VI (7 r°-v°, 8 r°-v° ; en 6 bis, r°-v°, première version très corrigée du début de ce chapitre). « Donc de Paris à Marseille (voilà la troisième fois que je fais cette route et dans quelle situation différente toutes les fois !) rien qui vaille la peine d’être écrit. Parmi les passagers du bateau de la Saône nous avons regardé avec qqu’attention une jeune et gde créature qui portait sur sa capotte de paille d’Italie un long voile vert. […] j’ai cette manie de bâtir des romans sur les figures que je rencontre. Une invincible curiosité me fait me demander malgré moi quelle peut être la vie du passant que je croise. Je voudrais savoir son métier, son pays, son nom, ce qui l’occupe à cette heure, ce qu’il regrette, ce qu’il désire, ses amours oubliés, comme ses rêves d’à présent, jusqu’a la bordure de ses gilets de flanelle et la mine qu’il a quand il se purge. Et si c’est une femme, alors la démangeaison devient cuisante. Comme on voudrait tout de suite la voir nue (avouez-le !) et nue jusqu’au cœur, surtout ! »… [Sur le feuillet 8 bis, r°-v°, première version de ce passage.]

VII (9 r°-v°, 10 r°). « Nous savions que Gleyre était à Lyon chez son frère, son beau-frère ou quelque chose d’analogue »... Causerie avec Gleyre sur l’Orient. Embarquement sur le bateau du Rhône… On prend le chemin de fer à Avignon… Arrivée sous la pluie à Marseille.
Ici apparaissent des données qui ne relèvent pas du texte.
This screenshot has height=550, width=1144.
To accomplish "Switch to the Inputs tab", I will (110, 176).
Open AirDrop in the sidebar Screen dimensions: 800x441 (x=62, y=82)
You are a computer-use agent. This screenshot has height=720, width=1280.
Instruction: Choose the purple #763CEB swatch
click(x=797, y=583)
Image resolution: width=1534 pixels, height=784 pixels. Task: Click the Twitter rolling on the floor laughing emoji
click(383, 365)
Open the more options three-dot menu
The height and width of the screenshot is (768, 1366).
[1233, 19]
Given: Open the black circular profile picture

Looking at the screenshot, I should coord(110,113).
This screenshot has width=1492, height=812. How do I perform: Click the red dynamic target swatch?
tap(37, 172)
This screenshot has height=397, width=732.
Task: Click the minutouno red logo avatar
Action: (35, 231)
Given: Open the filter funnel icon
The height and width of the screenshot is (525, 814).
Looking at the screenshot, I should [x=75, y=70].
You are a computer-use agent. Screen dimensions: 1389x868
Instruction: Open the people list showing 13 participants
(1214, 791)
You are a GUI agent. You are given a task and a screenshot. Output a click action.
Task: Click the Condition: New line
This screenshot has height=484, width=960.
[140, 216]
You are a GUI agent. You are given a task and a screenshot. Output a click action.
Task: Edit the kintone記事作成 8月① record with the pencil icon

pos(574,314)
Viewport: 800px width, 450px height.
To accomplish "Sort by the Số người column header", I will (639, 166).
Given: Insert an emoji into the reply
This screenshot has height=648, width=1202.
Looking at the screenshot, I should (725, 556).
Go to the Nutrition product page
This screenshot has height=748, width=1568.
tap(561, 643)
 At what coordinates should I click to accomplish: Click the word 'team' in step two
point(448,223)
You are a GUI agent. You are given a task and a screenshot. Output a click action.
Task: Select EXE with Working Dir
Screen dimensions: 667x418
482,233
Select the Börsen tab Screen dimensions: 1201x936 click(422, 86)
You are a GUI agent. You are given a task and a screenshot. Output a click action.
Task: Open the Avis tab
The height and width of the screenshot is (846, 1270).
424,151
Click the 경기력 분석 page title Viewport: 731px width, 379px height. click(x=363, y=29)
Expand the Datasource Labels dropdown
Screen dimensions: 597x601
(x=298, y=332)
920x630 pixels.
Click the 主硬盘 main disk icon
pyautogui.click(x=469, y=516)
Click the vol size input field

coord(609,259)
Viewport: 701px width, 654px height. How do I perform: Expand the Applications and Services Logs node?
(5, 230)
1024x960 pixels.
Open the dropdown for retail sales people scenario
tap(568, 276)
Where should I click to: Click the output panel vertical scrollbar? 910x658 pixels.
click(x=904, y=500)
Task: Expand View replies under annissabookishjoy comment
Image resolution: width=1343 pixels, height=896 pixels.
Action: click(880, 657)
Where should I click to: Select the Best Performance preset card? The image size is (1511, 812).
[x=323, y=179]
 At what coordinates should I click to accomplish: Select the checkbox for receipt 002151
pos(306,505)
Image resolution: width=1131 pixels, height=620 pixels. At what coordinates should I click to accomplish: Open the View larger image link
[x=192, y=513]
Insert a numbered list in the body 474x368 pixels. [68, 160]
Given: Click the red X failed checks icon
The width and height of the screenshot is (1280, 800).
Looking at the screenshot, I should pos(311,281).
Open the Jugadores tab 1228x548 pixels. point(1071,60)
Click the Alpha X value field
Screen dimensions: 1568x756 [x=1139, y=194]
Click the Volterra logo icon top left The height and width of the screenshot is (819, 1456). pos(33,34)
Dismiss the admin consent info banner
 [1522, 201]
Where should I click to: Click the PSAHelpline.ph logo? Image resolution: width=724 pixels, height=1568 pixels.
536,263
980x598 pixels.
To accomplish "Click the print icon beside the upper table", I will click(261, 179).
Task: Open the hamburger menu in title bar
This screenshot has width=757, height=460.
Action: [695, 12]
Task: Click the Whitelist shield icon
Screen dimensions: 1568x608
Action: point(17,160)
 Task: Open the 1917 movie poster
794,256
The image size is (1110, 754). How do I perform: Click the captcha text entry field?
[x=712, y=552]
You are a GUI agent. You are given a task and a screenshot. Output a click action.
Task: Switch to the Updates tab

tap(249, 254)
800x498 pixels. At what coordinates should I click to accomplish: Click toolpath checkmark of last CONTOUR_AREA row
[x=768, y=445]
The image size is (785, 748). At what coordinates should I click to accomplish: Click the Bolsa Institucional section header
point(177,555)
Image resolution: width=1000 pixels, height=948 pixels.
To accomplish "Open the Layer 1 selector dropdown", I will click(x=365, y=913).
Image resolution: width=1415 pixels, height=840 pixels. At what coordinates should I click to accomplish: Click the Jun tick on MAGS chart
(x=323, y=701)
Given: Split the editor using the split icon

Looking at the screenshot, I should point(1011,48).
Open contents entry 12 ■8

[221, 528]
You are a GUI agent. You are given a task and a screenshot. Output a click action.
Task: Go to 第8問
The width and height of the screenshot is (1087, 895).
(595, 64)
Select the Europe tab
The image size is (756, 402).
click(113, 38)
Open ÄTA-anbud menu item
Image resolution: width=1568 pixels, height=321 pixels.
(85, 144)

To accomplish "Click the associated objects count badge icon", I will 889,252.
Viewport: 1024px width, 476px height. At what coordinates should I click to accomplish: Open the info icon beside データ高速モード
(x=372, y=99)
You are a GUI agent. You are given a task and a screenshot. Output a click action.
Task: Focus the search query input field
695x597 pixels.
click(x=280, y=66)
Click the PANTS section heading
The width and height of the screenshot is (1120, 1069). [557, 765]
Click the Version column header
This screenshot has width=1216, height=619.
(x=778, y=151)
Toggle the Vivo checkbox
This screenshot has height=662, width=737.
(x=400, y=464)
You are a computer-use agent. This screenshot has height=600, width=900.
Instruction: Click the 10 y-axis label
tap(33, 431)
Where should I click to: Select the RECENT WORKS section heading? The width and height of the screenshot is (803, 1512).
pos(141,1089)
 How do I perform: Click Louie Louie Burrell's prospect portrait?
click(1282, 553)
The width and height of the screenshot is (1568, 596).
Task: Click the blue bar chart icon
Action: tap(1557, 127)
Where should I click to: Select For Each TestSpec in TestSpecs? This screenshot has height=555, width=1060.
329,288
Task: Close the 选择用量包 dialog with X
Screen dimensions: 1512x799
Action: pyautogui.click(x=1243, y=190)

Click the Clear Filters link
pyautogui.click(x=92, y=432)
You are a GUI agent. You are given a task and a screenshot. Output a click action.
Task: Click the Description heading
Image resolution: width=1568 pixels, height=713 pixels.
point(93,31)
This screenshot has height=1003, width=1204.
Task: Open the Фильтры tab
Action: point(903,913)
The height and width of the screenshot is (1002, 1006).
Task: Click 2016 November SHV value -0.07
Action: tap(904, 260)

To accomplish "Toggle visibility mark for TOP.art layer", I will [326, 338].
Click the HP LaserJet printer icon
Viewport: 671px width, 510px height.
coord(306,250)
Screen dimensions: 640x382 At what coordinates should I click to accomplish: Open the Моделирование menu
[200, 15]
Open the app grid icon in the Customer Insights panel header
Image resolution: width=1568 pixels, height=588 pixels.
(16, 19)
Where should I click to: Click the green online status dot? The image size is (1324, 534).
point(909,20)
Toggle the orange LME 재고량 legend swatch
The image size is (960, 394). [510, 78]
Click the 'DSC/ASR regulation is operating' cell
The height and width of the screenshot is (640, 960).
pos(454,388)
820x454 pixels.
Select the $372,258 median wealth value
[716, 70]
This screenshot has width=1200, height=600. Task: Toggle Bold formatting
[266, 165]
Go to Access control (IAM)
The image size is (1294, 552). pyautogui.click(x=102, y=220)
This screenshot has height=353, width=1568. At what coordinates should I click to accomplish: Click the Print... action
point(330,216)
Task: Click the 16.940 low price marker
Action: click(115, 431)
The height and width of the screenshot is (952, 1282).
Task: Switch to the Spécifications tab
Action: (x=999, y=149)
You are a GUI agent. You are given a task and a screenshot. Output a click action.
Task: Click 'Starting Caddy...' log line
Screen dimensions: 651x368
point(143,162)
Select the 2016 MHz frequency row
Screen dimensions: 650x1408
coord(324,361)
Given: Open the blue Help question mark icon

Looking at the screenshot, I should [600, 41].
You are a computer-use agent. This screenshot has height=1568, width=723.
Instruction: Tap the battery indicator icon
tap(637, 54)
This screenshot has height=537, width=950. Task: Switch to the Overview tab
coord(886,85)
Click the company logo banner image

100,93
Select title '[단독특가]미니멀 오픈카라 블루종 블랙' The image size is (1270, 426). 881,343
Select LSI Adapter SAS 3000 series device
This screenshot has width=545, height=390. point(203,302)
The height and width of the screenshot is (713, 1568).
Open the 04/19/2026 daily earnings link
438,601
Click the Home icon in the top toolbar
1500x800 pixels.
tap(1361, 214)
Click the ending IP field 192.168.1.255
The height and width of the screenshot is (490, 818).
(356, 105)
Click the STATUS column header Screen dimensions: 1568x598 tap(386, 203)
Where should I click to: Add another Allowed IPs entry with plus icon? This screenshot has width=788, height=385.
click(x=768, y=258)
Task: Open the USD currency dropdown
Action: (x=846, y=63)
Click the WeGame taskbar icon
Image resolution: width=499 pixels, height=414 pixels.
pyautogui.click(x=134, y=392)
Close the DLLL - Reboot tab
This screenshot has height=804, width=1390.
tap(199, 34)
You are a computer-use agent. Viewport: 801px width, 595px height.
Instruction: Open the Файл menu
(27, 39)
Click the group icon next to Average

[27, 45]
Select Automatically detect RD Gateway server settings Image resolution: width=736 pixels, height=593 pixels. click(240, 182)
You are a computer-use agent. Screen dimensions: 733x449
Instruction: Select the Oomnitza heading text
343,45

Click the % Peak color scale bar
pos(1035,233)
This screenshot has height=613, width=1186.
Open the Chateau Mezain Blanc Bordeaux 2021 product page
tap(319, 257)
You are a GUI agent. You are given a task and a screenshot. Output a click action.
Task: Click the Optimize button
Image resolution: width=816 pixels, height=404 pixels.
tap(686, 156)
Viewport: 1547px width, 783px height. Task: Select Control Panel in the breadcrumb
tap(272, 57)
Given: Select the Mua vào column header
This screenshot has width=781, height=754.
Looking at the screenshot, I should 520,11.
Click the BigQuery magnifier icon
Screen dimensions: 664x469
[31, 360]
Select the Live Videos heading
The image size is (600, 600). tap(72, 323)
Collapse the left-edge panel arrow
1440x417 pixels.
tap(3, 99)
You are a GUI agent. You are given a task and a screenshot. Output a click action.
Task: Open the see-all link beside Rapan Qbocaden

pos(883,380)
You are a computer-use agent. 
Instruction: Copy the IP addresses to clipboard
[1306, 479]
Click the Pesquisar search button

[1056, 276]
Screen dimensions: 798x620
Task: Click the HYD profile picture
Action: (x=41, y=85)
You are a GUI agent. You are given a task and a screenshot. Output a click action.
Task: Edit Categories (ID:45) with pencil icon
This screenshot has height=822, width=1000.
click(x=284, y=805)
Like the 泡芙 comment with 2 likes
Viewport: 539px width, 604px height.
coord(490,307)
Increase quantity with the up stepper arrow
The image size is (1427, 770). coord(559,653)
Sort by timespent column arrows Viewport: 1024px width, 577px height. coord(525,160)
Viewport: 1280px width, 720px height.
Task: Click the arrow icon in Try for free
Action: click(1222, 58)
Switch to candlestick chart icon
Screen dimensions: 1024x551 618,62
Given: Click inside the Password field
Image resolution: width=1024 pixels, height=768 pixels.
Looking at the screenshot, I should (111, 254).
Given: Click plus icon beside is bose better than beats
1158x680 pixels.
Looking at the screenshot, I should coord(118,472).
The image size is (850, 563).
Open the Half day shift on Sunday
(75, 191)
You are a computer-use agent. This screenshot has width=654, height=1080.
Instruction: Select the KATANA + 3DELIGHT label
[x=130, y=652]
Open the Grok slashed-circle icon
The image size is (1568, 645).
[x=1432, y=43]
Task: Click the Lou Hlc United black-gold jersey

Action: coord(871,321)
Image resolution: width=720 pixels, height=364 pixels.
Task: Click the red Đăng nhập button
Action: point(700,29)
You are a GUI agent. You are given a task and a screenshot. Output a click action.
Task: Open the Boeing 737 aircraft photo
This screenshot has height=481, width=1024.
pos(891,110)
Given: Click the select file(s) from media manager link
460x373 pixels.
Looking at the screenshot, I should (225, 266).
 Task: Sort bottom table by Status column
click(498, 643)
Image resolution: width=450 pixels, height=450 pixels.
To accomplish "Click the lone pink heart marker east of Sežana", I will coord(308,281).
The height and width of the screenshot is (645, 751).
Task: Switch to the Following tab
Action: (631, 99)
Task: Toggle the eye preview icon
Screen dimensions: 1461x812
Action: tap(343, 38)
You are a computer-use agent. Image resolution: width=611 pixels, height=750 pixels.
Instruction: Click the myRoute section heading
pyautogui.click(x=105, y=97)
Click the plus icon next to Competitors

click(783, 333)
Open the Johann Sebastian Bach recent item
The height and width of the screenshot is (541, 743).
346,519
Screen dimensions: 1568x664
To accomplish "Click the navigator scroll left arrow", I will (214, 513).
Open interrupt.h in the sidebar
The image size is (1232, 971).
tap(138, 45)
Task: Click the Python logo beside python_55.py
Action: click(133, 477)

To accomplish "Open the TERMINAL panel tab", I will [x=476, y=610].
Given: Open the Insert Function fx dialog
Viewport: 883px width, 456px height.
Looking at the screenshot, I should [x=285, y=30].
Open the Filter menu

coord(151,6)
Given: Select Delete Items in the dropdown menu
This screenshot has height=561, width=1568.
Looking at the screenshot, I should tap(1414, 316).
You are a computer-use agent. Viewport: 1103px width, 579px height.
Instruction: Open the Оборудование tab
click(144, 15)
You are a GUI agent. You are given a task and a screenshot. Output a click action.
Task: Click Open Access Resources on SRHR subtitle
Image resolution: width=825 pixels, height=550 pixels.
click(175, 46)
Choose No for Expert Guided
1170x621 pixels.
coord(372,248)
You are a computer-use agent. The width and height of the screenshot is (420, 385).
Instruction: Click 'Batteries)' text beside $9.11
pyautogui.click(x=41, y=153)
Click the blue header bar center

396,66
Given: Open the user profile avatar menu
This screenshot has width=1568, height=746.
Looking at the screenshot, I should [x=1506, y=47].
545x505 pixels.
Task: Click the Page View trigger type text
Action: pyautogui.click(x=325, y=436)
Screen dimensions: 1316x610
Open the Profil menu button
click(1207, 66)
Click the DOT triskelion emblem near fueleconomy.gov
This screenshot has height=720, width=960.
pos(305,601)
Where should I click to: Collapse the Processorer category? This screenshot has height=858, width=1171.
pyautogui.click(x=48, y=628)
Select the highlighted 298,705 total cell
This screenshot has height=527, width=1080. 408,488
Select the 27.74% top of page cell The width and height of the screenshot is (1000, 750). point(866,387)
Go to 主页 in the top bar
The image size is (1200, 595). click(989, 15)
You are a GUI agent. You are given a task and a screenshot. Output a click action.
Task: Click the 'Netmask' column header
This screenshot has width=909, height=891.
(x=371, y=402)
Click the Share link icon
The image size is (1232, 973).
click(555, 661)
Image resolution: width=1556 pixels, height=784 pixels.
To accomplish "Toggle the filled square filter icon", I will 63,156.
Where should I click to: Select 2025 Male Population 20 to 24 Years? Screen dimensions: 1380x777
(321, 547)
VIII (11 r°-v°). « La première fois que je suis arrivé à Marseille, c’était par un matin de 7bre. Le soleil brillait sur la mer – elle était plate comme un miroir, toute azurée étincelante de mille rayons. [...] Je suis descendu de voiture pour respirer plus à l’aise & me dégourdir les jambes. C’était une volupté virile comme j’en ai peu retrouvé depuis. Comme je me suis senti pris d’amour pour cette mer antique dont j’avais tant rêvé tous les rivages. [...] Comme il y a longtemps de cela, mon Dieu ! » Suivent six lignes biffées restées inédites : « Comme j’ai vécu de jours depuis, comme il s’est passé de choses. Qu’ai-je fait de tout ce temps-là – était-ce bien moi ? n’est-ce pas une histoire qu’un autre m’aurait contée et que je répète ». Enfin la date finale : « 20 février – mercredi ».

Succession de Mme Franklin-Grout-Flaubert (vente Paris 18-19 novembre 1931, partie du n° 155) ; puis collection Marc Loliée (25 avril 1997, n° 50).